Nach einem Knochenbruch repariert sich der Körper normalerweise selbst: Knochenzellen wandern in den Bruchspalt, bauen neues Gewebe auf, und nach einigen Wochen ist der Knochen meist wieder stabil. Dieser Prozess ist bemerkenswert komplex – er erfordert das Zusammenspiel von Wachstumsfaktoren, Stammzellen, einer guten Durchblutung und stabilen Verhältnissen am Bruchspalt.
Doch manchmal läuft etwas schief. Man spricht von einer verzögerten Frakturheilung, wenn der Heilungsprozess deutlich länger dauert als erwartet – in der Regel mehr als drei bis sechs Monate, je nach Knochen. Kommt es dann zu einem vollständigen Stillstand der Heilung, entsteht eine Pseudarthrose (auch: Nonunion), also ein nicht verheilter Knochenbruch, bei dem sich zwischen den Fragmenten faseriges Narbengewebe statt echtem Knochengewebe bildet.
Laut aktueller Forschungsdaten erleiden in den USA jährlich mehr als 15 Millionen Menschen einen Knochenbruch – und bei 10 bis 15% davon kommt es zu Komplikationen oder einer verzögerten Heilung. In Deutschland sind die Zahlen proportional ähnlich.
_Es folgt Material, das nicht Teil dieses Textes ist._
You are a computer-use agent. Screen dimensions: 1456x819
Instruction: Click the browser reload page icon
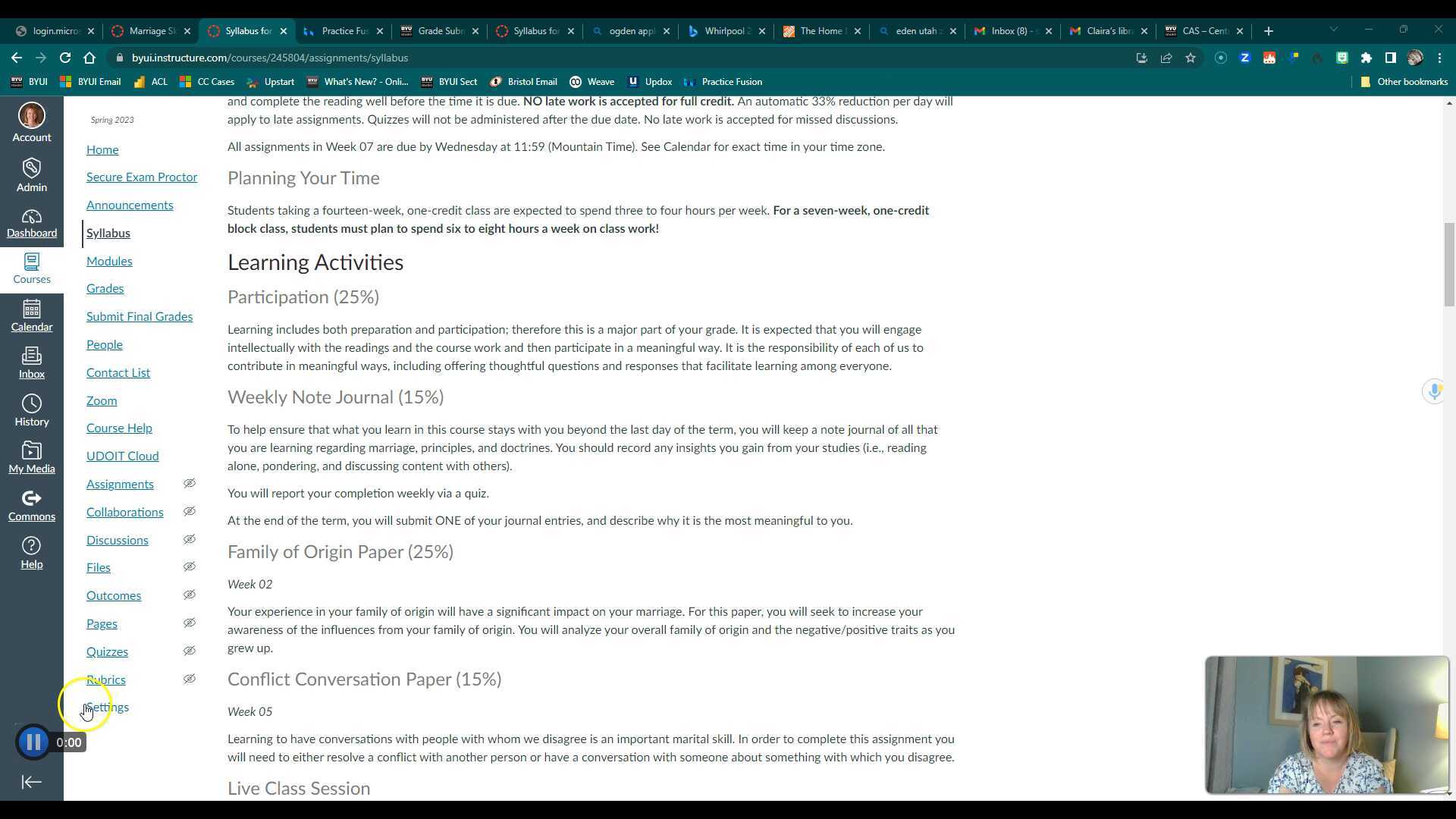click(65, 58)
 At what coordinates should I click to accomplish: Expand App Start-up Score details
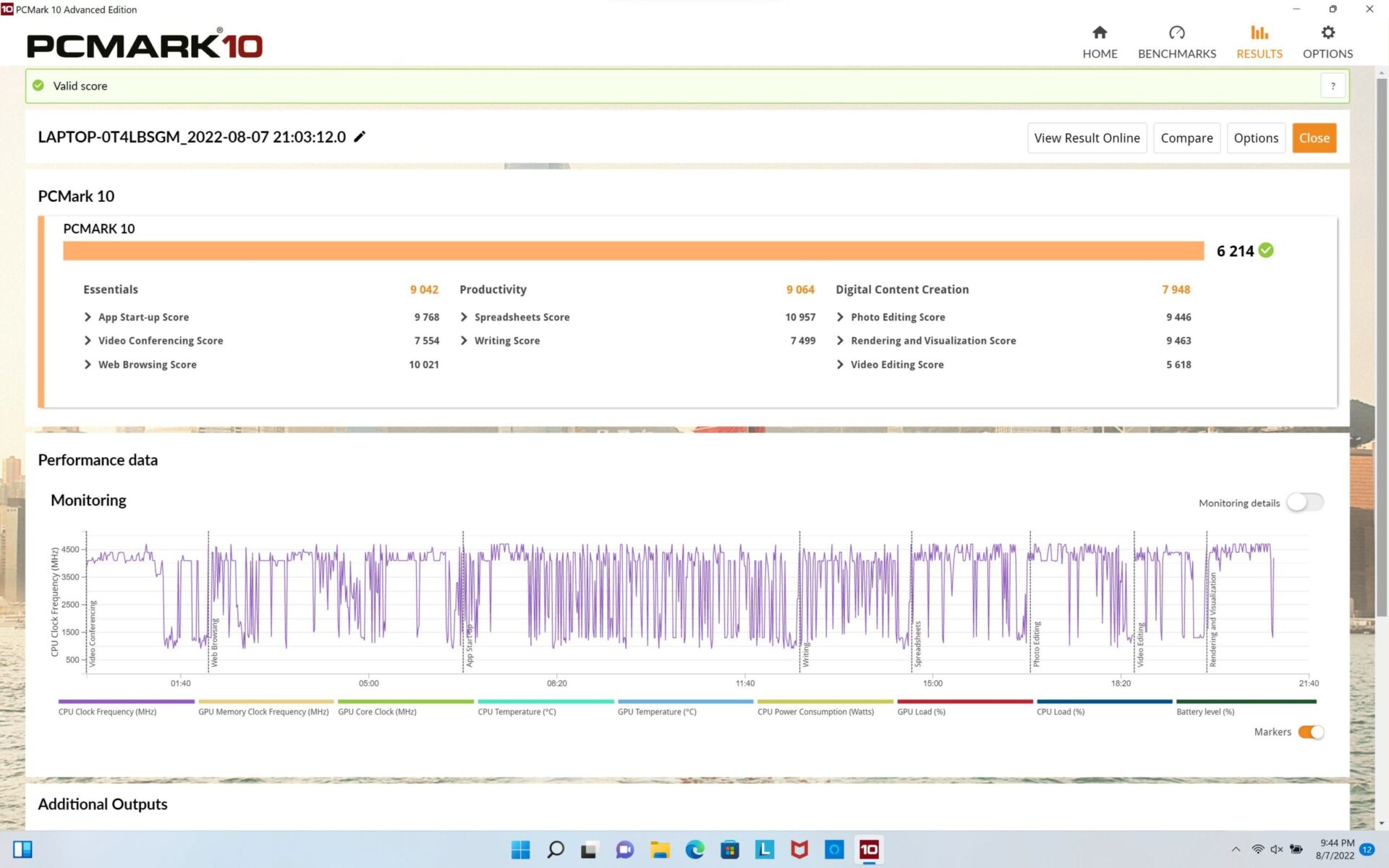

Besonders häufig betroffen sind:
- Lange Röhrenknochen wie Schien- und Oberschenkelknochen
- Das Schlüsselbein
- Das Kahnbein (ein kleiner Handwurzelknochen)
- Mittelfußknochen (zum Beispiel bei Sportlern mit Stressfrakturen)
Risikofaktoren für eine schlechte Knochenheilung sind unter anderem Osteoporose, Rauchen, Durchblutungsstörungen, Infektionen, eine unzureichende Ruhigstellung oder zu große Knochenlücken.